During his term in Congress, Rainey supported legislation to protect the civil rights of Southern blacks, working for two years to gain passage of the Civil Rights Act of 1875. He also worked to promote the southern economy. In May 1874, Rainey became the first African American to preside over the House of Representatives as Speaker pro tempore.[3]
Since 1874, paramilitary terrorist groups such as the Red Shirts in North and South Carolina and Louisiana had acted openly as the military arm of the Democratic Party to suppress black voting. In July 1876, six blacks were murdered in the Hamburg Massacre and in October, at least 100 were killed by white paramilitary groups in several days of violence in Ellenton, both in contested Aiken County, South Carolina.[4]
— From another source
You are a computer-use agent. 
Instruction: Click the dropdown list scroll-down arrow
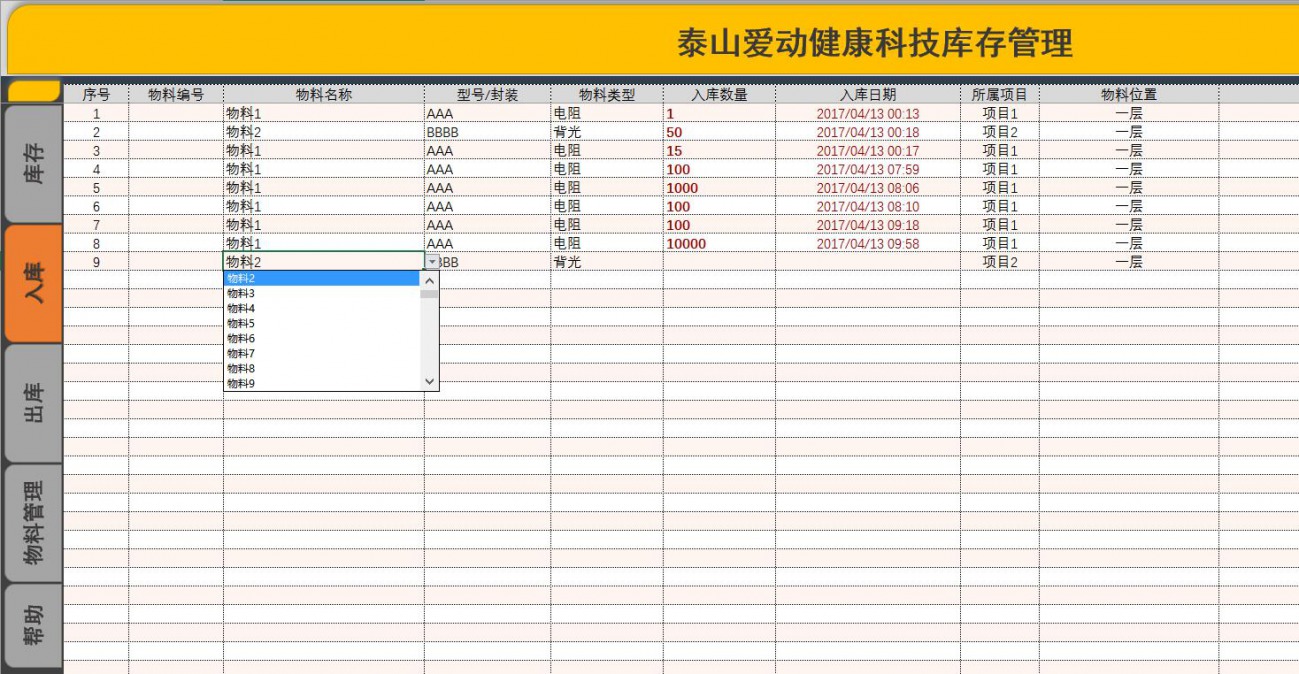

But in 1876, Rainey won re-election from the Charleston district against Democratic candidate John Smythe Richardson. Richardson challenged the result as invalid on the grounds of intimidation of Democrats by federal soldiers and black militias guarding the polls, but Rainey retained his seat. The 1876 election was marked by widespread fraud in the state. For instance, votes counted in the upland Edgefield County for the Democratic gubernatorial candidate Wade Hampton III exceeded by 2,000 the total number of registered voters in the county; similar results were counted in Laurens County.[5] That year Democrats ultimately took control of the state government, and the next year the federal government withdrew its troops from the South as part of a national compromise; Reconstruction was ended.
In 1878, Rainey was defeated in a second contest with Richardson, although black men continued to be elected for numerous local offices through much of the 19th century. White Democrats used their dominance of the state legislature to pass laws for segregationJim Crow and making voter registration more difficult, effectively disenfranchising blacks. In 1895 they passed a new state constitution, that completed the disenfranchisement of most blacks, stripping them of political power and excluding them from the political process for the next several decades into the 1960s.

Later life and death

After leaving the U.S. Congress, Rainey was appointed as a federal agent of the US Treasury Department for internal revenue in South Carolina. He held this position for two years, after which he began a career in private commerce. He worked in brokerage and banking in Washington, DC for five years.
Rainey retired in 1886 and returned to South Carolina. He died the following year in Georgetown, the city of his birth.